If this error is a known one and someone has found a way to circumvent it It would be great, but otherwise I'd appreciate a lot if you have some data on the gaze estimation error in different situations so I can at least mitigate my results using that. I've found in the openface paper that the absolute mean error on the gaze estimation is 9.96 degrees, but there isn't much explanation on what kind of error is being measured in what situations etc... I'd especially appreciate knowing a bit more about a comparison on the vertical error compared to the horizontal error, or values concerning the gaze error in the extremes.

Best regards,

Oscar

brmarkus commented 1 year ago

We see this a lot...... The trained model (and contained pre- and post-processing) heavily depends on the used camera and PointOfView (POV)., distance and position. The trained model is simply "biased" (e.g. estimations made on the landmarks, eyes, pupils, head-pose). If your camera/POF, distance or position differs (alot) then the model could estimate the angles slightly off. I'm wondering how robust the model is against you wearing that "hat". Looking at the landmarks like eyebrows, where the eyes are "estimated"
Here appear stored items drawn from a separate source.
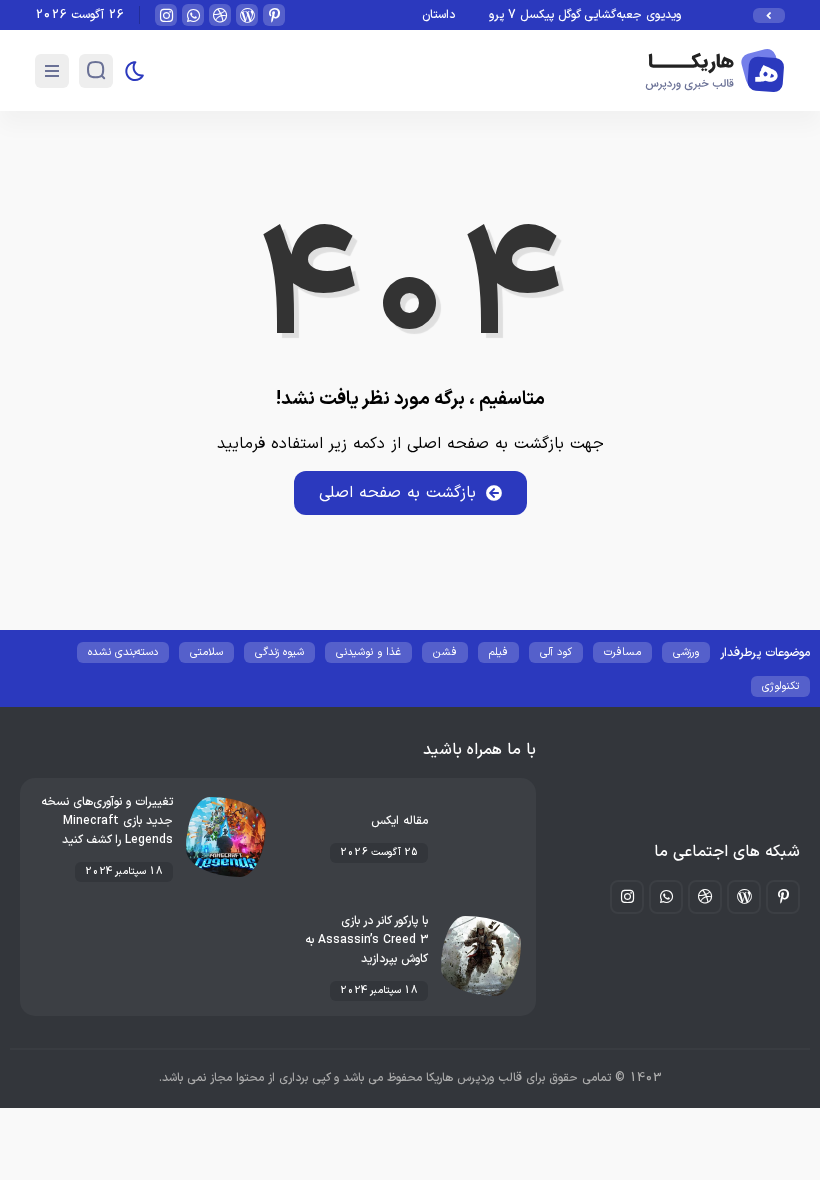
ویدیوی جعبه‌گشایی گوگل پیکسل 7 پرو (589, 15)
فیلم (498, 652)
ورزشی (686, 652)
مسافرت (622, 652)
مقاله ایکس (399, 821)
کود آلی (556, 652)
Oscar-L-F commented 1 year ago

We see this a lot...... The trained model (and contained pre- and post-processing) heavily depends on the used camera and PointOfView (POV)., distance and position. The trained model is simply "biased" (e.g. estimations made on the landmarks, eyes, pupils, head-pose). If your camera/POF, distance or position differs (alot) then the model could estimate the angles slightly off. I'm wondering how robust the model is against you wearing that "hat". Looking at the landmarks like eyebrows, where the eyes are "estimated"

Is there some data that could help mitigate this ? Like knowing what would need to be changed in the setup to reduce this happening, or how likely this error is in different situations ?
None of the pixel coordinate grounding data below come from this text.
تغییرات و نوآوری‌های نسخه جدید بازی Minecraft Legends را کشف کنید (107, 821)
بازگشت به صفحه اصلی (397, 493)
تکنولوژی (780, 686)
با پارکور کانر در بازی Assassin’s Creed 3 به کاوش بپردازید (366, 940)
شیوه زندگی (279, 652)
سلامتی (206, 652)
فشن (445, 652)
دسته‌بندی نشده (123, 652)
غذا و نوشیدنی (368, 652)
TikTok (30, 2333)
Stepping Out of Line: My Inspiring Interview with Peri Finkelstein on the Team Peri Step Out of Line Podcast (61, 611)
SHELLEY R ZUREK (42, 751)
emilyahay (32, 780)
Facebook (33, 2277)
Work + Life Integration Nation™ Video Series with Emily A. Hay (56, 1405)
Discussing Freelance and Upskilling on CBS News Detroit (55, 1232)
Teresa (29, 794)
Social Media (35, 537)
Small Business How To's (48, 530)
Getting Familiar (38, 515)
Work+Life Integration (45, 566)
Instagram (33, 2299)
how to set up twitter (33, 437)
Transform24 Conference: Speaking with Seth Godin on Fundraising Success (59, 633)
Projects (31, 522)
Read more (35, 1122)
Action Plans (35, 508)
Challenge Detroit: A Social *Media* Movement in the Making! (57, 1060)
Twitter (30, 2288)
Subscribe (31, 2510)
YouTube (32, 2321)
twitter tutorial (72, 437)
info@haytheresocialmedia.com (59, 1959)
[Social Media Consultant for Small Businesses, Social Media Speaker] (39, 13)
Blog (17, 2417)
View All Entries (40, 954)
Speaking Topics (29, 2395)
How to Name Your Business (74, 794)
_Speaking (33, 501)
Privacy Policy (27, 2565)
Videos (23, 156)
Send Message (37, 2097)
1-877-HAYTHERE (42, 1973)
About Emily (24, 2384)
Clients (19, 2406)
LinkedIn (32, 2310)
Talking about feature detection, the "glasses" that are worn by the subject are sometimes interpreted as eyes, as seen below :

Capture

right now I'm mostly using the confidence interval to get rid of these errors, as very rarely this mistake happens with a high confidence interval, but I'd love it if you also have info for this matter to share.

brmarkus commented 1 year ago

Is there some data that could help mitigate this ? Like knowing what would need to be changed in the setup to reduce this happening, or how likely this error is in different situations ?
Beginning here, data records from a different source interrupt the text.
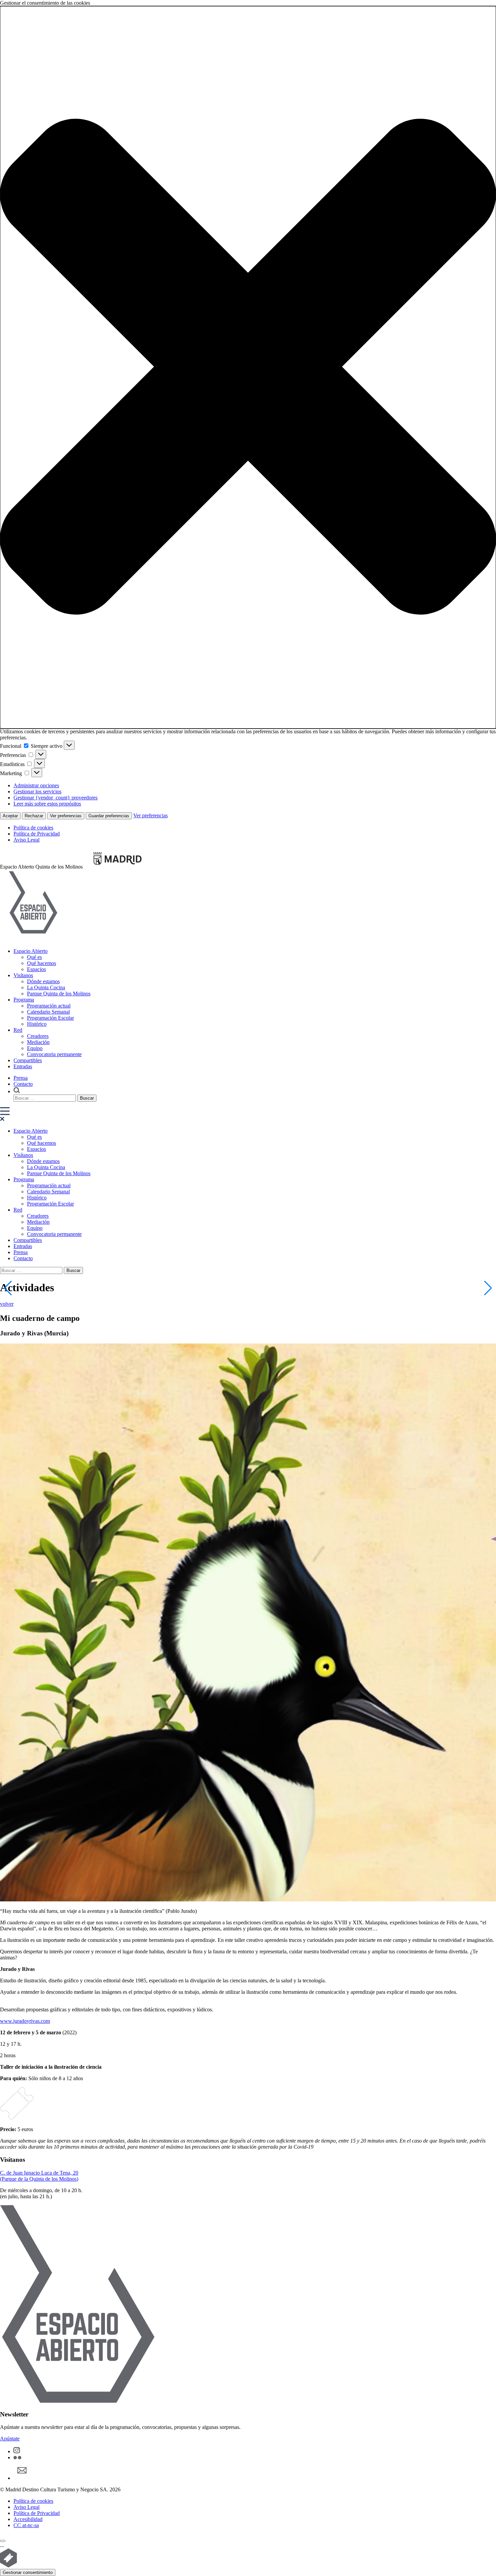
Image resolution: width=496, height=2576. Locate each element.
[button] (248, 367)
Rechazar (34, 815)
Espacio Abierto (30, 951)
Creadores (38, 1036)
Talking about feature detection, the "glasses" that are worn by the subject are sometimes interpreted as eyes, as seen below :

Capture

right now I'm mostly using the confidence interval to get rid of these errors, as very rarely this mistake happens with a high confidence interval, but I'd love it if you also have info for this matter to share.

We retrained the models on our own (in the context of automotive driver-monitoring), with well known cameras (normal, black/white, infrared), positions and POVs, lightning-scenarios, being (mostly) agnostic to persons warning glasses, hair-styles, wearing masks, looking over shoulders, looking into mirrors - and many more scenarios.